This article explores the ways in which the Bulgarian socialist regime integrated a newly elaborated culture of food and drink into its promises for the “good life” and a utopian future. With a focus on Black Sea coast tourism, it argues that the development of more refined food and drink offerings and public dining venues played a dual role of shaping and serving a modern socialist citizenry. With tourism as a major engine of the Bulgarian economy, catering to Bulgarian, Bloc, and Western tourists meant that creating a gastronomic utopia by the sea was part and parcel of “building” and showcasing socialism. This was intimately tied to bolstering state legitimacy through the provision of leisure and abundance, but also to a newly minted Bulgarian national cuisine.
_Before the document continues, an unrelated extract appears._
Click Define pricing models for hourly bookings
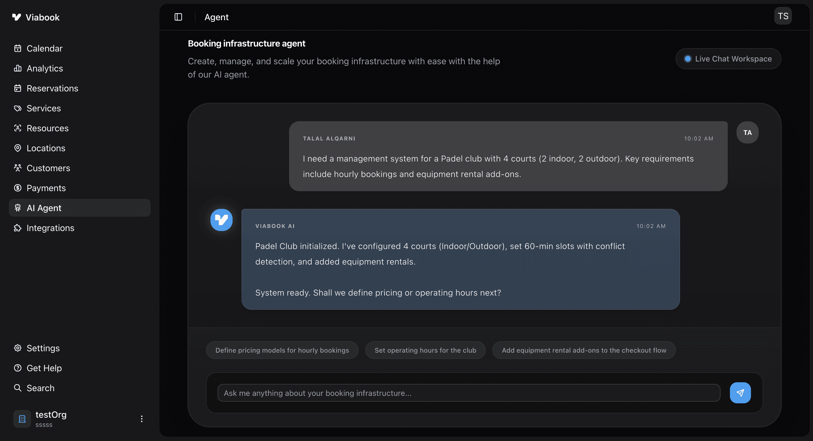This screenshot has height=441, width=813. point(282,350)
By the late 1970s and 1980s, however, the Black Sea tourist phenomenon both exhibited and exacerbated the problem of growing shortages and hence the deep crisis of the system, which collapsed in 1989.
Dining in Utopia: A Taste of the Bulgarian Black Sea Coast under Socialism
Mary Neuburger is Professor of History, the Director of the Center for Russian, East European, and Eurasian Studies (CREEES), and the Chair of Slavic and Eurasian Studies at the University of Texas of Austin. She is the author of The Orient Within: Muslim Minorities and the Negotiation of Nationhood in Modern Bulgaria (Cornell University Press, 2004) and Balkan Smoke: Tobacco and the Making of Modern Bulgaria (Cornell University Press, 2012). Neuburger is also co-editor with Paulina Bren of Communism Unwrapped: Consumption in Cold War Eastern Europe (Oxford University Press, 2012) and has authored numerous articles on Bulgarian history on topics ranging from gender and material culture to ethnic identity, consumption, and more recently food. She is currently co-editor with Dr. Richard Evans of the Journal of Contemporary History.